Electronic Arts agreed with this idea of user-generated games, launching a tool for creating games at its new SimsCarnival web site. Those simple menu-based and visual tools made the whole process look a lot easier. EA tested the tools on 100 employees and they made more than 500 games in a month. I think this means that if you make it easy enough, you can turn anyone into a game developer. I vowed to make my own game one day, though I may not be putting my name on it.

Satchell said it would even be possible for the hobbyists creating games on the Xbox 360 to take the same XNA code and get the same game to run on the Microsoft Zune media player. I thought it was a very timid way for Microsoft to announce games on the Zune. I wrote about the potential for the Zune project to take on Nintendo and Sony in games a long time ago. But this is really like dipping its toes in the water.

Nintendo doesn’t feel threatened by this move, or by user-generated games in general. Reggie Fils-Aime, president of Nintendo of America, said in an interview that he wanted to make it clear that WiiWare, Nintendo’s own version of this, is aimed at game professionals. He said that with WiiWare, accredited developers can create their own Wii games, get their games rated by the governing Entertainment Software Ratings Board at their own expense, and then submit them to Nintendo.

Fils-Aime said that Nintendo will upload them to the WiiWare site, where gamers with Internet-connected Wiis can download them to their own machines. The ESRB rating costs some money and takes perhaps four weeks to get it done.
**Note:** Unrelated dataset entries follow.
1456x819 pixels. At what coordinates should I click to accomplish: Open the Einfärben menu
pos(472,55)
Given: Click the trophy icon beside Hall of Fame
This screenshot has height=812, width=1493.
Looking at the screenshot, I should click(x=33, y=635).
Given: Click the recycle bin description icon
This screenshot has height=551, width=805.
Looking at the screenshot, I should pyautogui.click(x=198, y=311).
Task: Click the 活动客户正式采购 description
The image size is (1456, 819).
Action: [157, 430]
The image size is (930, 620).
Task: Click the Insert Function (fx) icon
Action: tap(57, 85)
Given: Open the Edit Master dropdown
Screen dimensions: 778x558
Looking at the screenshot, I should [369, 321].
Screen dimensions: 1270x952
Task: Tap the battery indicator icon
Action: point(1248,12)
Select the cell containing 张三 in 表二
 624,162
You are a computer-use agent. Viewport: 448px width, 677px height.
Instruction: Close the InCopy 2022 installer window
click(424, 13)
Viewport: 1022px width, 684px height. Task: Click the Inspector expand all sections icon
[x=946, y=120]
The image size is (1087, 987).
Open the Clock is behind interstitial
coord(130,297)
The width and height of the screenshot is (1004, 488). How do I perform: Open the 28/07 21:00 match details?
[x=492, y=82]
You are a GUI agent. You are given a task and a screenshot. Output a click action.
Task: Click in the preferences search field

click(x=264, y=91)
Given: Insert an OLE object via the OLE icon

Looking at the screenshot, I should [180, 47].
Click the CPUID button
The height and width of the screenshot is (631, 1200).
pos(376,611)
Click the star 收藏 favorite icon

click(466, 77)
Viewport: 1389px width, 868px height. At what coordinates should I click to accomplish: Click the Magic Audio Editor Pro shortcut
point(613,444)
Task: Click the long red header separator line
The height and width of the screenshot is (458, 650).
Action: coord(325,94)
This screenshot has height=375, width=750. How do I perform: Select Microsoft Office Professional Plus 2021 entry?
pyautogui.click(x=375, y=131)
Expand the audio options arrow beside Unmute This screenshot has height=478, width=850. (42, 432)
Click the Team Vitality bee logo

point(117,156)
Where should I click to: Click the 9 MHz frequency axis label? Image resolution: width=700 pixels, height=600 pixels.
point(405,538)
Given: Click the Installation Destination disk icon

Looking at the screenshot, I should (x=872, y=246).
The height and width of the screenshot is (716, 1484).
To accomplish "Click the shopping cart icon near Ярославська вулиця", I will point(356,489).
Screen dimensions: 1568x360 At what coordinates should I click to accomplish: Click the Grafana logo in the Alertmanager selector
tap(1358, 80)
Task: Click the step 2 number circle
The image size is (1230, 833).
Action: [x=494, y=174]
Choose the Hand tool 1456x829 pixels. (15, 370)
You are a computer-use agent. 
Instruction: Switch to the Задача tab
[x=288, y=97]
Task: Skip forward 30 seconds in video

“We provide no screening, no guidance for the developer,” Fils-Aime said. “Where we come into play is the discussion around when does it get launched.” Nintendo doesn’t want similar games, for instance, to launch at the very same time.

“It really is a different model than what Microsoft announced,” Fils-Aime said.

The distinction between Microsoft and Nintendo was a classic one. Microsoft doesn’t know where the next Tetris will come from and is enabling an army of developers to create their own games. That’s the same game plan that enabled Windows to conquer the world. The best rated games will rise to the top, Satchell told me. By the end of this year, user-generated games could double the number of games on the Xbox 360 console.

Nintendo, by contrast, has always known where the next Tetris will come from: its own trusted game developers such as Shigeru Miyamoto. It doesn’t want a flood of titles on its own console, but it doesn’t want to present barriers to talented game developers.

It didn’t say so, but Nintendo doesn’t want the amateurs on the platform. It’s anybody’s bet how this is going to turn out. User-generated games might turn out to be a headache. Microsoft said the peer review process will weed out games with “white power” themes and such. But in a day when AAA-rated games are produced over a couple of years by teams with more than 100 people, it’s hard to see user-generated games being competitive enough, at least on the console platforms.